I was reminded of this point yesterday when I saw the ReadWriteWeb story about the 2010 Facebook revenue projections. Let me preface by saying I’m a huge fan of RWW and think they typically do a top notch job of reporting on the web. But in this particular case, the writer (Jolie O’Dell) made a mess of reporting the story when it came to describing Facebook’s projected financials (projections which happen to be murky at best given the private nature of the company’s commentary on the matter).
My concern may be considered minor semantics by some, but I think there’s meaningful value what is admittedly a pet peeve - the confusion between revenues and profit in description of a company’s performance.
In the first sentence of the article, O’Dell references the fact that Facebook “made” upwards of $700 million in 2009 before stating that the company expects 2010 revenues of $1billion. It’s an ominous way to begin the write-up, as it has the potential to confuse revenues (which is what O’Dell is really talking about) with profit, which is what is typically talked about when a company is said to have “made” money in a given period.
O’Dell clarifies a bit later in the article by fleshing out the revenue projections. She then makes the point that the $10 million in projected Facebook credits revenue is puny compared to the almost $600 million in “cash flow” from performance and brand advertising.
In and of itself, the description of the advertising revenue as “cash flow” is not necessarily wrong – the revenues from this type of advertising are indeed driving the company’s cash flow. But by trying to avoid using the word revenue over and over and instead using “cash flow” O’Dell continues to complicate the discussion at hand – which is Facebook’s revenues. In order to talk about cash flow, we’d have to understand the underlying expenses as well, including both operating expenses and fixed asset/capital expenses necessary to scale the business. This notion of “free cash flow” is a different, and very important one, compared to the discussion about Facebook’s revenues. And by tossing around the terms interchangeably, the message is clouded and the discussion cheapened.

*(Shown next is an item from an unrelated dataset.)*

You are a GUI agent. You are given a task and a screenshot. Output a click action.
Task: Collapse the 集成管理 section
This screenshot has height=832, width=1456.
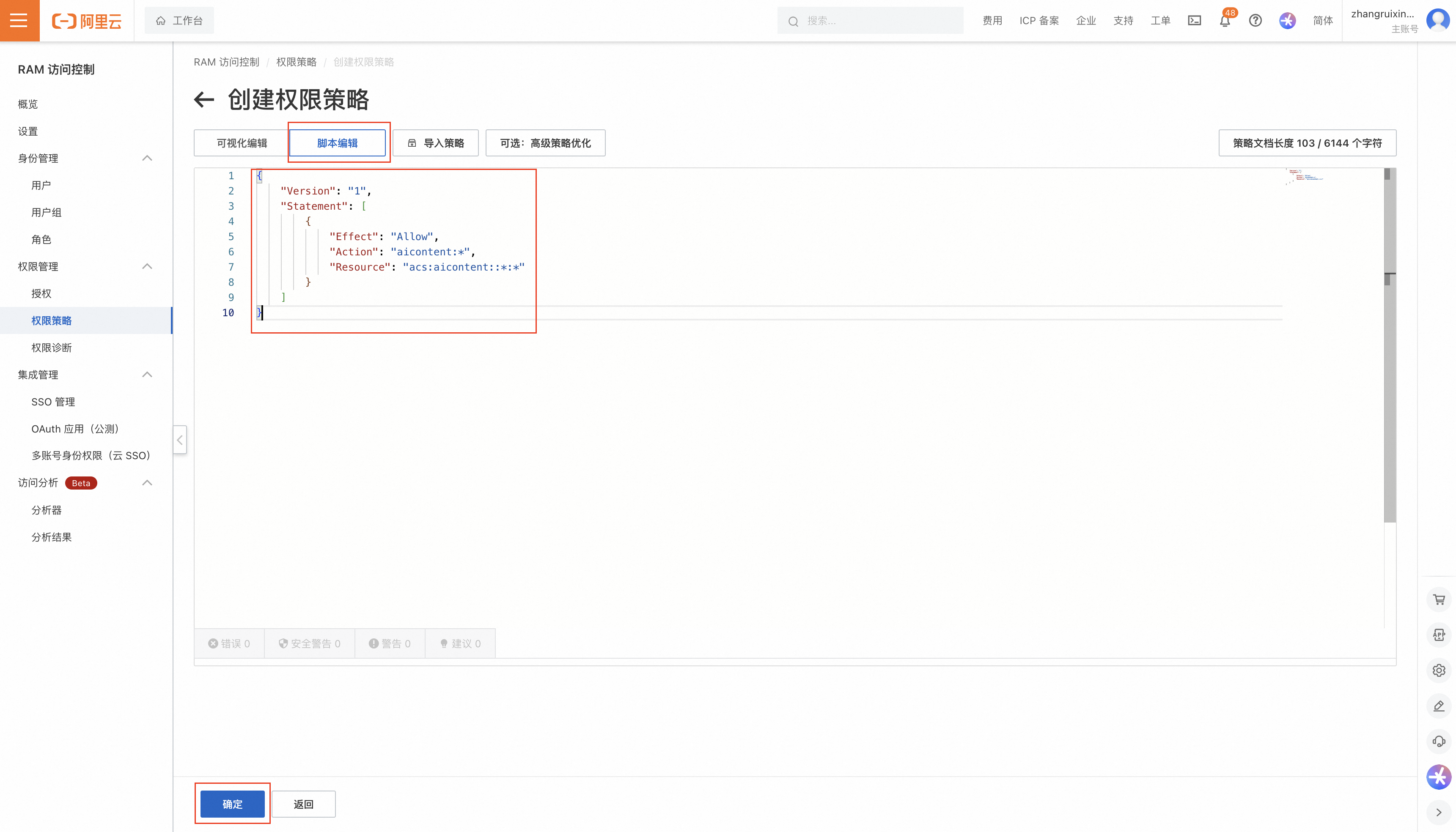click(x=147, y=375)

Based on comments from Facebook last year, it seems the company will be cash flow positive (i.e. generating a profit) this year – though there’s no indication of the magnitude of this profit. It’s safe to say that the number is relatively small at this point in time. Which makes the last statement from O’Dell the most perplexing and disconcerting:
Facebook has stated it will not comment on these figures or speculation about future revenues. However, it is completely clear that this company has found a way to make the Web dramatically profitable.
There’s nothing clear (yet) about how profitable Facebook is and/or will be. And it’s certainly premature to say whether or not the company will find a way to make the Web “dramatically” profitable. What is clear is that the company continues to grow both its top line and presence in the lives of web users. I’m hopeful that as Facebook (and Twitter, foursquare, etc) continue to mature, the financial savvy of the reporters who cover them will increase as well. Otherwise, we’re in for a confusing ride.
Note: I completely understand and respect the potential irony of calling out tech reporters writing about financial stuff given the fact that I may, from time to time, comment on technology on this blog without having a background as an engineer or technologist. I’m hopeful that when the day comes that I confuse the technology issues at hand, someone from the tech side of the equation will help clear things up for me!